Play On! Japanese Sport and Calendar for 2019

Date published: 22 March 2019

Sport is in an exorable pillar of any country's culture—Japan is no exception. From ancient traditions like sumo and martial arts to western adoptions like rugby and soccer and the country's "unofficial national sport" baseball, there's plenty going on to keep all fans of all stripes on the edge of their seats. Follow along as we share about what sports are popular in Japan now, plus all the exciting events that’ll take place in 2019!

Baseball in Japan 2019

Baseball in Japan 2019

You can't talk about Japanese sport without mentioning the ever-present baseball (野球, "Yakyū").
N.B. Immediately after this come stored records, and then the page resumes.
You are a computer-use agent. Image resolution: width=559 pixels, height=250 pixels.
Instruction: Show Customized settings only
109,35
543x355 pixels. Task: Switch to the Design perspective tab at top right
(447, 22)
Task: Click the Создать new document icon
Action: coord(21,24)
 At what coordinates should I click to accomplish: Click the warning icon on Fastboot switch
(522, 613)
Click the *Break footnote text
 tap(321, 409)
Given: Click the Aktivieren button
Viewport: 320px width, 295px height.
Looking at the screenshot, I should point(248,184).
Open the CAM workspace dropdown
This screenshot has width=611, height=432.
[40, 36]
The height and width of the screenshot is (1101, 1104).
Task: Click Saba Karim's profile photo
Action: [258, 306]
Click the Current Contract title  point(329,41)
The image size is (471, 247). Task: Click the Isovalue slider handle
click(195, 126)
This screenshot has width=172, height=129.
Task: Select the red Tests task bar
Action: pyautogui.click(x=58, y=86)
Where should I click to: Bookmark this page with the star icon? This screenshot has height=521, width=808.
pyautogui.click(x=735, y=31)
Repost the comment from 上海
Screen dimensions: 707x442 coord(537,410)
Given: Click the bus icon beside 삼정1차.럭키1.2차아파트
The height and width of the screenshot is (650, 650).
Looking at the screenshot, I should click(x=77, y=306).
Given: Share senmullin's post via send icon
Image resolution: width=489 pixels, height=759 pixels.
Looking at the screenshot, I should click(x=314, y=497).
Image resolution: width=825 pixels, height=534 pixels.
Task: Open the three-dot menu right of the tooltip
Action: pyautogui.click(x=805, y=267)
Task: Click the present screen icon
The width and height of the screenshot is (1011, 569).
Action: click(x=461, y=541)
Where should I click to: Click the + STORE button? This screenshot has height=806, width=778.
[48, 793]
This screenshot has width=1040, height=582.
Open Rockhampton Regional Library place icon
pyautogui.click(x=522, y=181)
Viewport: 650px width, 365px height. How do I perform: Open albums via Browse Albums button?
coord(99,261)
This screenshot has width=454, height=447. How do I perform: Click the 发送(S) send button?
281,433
When Kaisei Gakko University (now Tokyo University) Professor Horace Wilson introduced the sport to the Japanese in the latter half of the 1800's, they immediately succumbed to the bat and ball fever. The country is still baseball mad and nowadays the sport seems to be aired almost continuously on television screens in homes and sports bars across the nation.

The Nippon Professional Baseball Organisation (NPB) currently has the number one professional league in the country, with 12 teams competing for arguably the nation's most coveted sports prize—the Japan Series.

Key Dates for 2019
Japan's top baseball league typically runs throughout the year from late March to early November, so there's plenty of opportunities to watch some live "ball" when visiting Japan. While the specific date is TBD, the Japan series will be decided around late October and early November.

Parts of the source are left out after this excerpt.